◆ **Collected data entries**

'''

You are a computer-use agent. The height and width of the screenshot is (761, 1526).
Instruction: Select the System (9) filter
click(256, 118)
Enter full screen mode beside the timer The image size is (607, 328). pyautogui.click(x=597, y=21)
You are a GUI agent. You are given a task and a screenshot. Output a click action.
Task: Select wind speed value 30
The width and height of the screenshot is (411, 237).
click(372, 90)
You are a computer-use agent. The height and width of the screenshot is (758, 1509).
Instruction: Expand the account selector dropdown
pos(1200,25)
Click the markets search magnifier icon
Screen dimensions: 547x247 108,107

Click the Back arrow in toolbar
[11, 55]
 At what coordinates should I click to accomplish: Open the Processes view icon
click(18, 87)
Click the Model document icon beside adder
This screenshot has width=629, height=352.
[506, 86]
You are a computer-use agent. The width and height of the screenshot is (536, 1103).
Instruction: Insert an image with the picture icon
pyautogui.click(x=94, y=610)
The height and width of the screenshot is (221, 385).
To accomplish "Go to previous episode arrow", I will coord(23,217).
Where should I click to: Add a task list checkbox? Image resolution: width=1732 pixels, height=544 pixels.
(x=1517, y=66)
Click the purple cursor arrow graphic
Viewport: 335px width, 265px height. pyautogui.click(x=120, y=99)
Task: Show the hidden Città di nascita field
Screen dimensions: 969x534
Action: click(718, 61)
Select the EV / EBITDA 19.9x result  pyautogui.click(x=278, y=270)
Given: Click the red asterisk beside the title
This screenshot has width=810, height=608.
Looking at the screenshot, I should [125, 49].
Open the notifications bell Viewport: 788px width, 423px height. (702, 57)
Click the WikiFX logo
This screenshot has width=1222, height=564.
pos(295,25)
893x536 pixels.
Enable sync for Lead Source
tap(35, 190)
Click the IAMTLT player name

'''

◆ **WHAT TO PRODUCE**
Retype the first line of the entries and every line after it, please, through the line that contains "You are a computer-use agent. The width". Add nothing.

◆ **RESPONSE TO THE EXERCISE**
You are a computer-use agent. The height and width of the screenshot is (761, 1526).
Instruction: Select the System (9) filter
click(256, 118)
Enter full screen mode beside the timer The image size is (607, 328). pyautogui.click(x=597, y=21)
You are a GUI agent. You are given a task and a screenshot. Output a click action.
Task: Select wind speed value 30
The width and height of the screenshot is (411, 237).
click(372, 90)
You are a computer-use agent. The height and width of the screenshot is (758, 1509).
Instruction: Expand the account selector dropdown
pos(1200,25)
Click the markets search magnifier icon
Screen dimensions: 547x247 108,107

Click the Back arrow in toolbar
[11, 55]
 At what coordinates should I click to accomplish: Open the Processes view icon
click(18, 87)
Click the Model document icon beside adder
This screenshot has width=629, height=352.
[506, 86]
You are a computer-use agent. The width and height of the screenshot is (536, 1103).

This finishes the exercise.